[Collected data entries]
════════
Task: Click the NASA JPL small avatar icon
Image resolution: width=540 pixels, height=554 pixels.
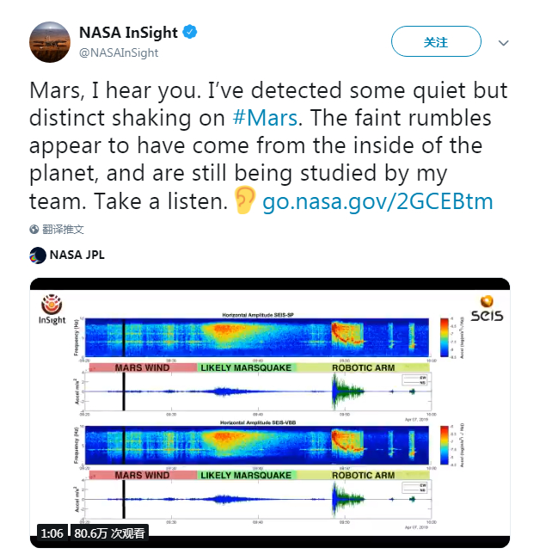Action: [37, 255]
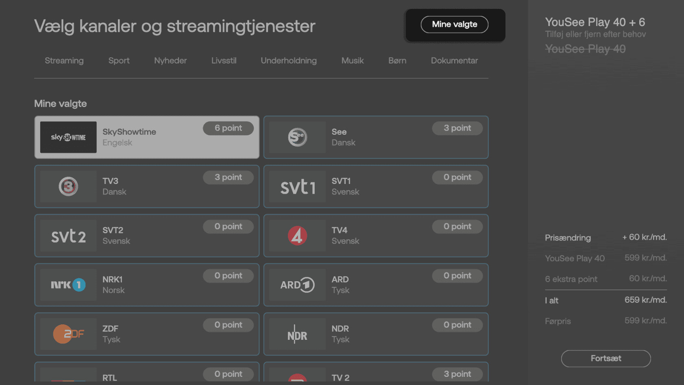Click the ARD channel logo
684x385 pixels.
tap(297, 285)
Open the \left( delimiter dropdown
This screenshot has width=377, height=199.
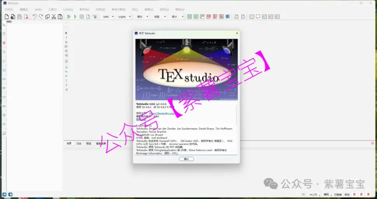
════════
**Problem requirements**. Word for word and without any pictures, return all of the lines above.

**Exercise response**.
Task: Click the NASA JPL small avatar icon
Image resolution: width=540 pixels, height=554 pixels.
Action: [37, 255]
Click the ARD channel logo
684x385 pixels.
tap(297, 285)
Open the \left( delimiter dropdown
This screenshot has width=377, height=199.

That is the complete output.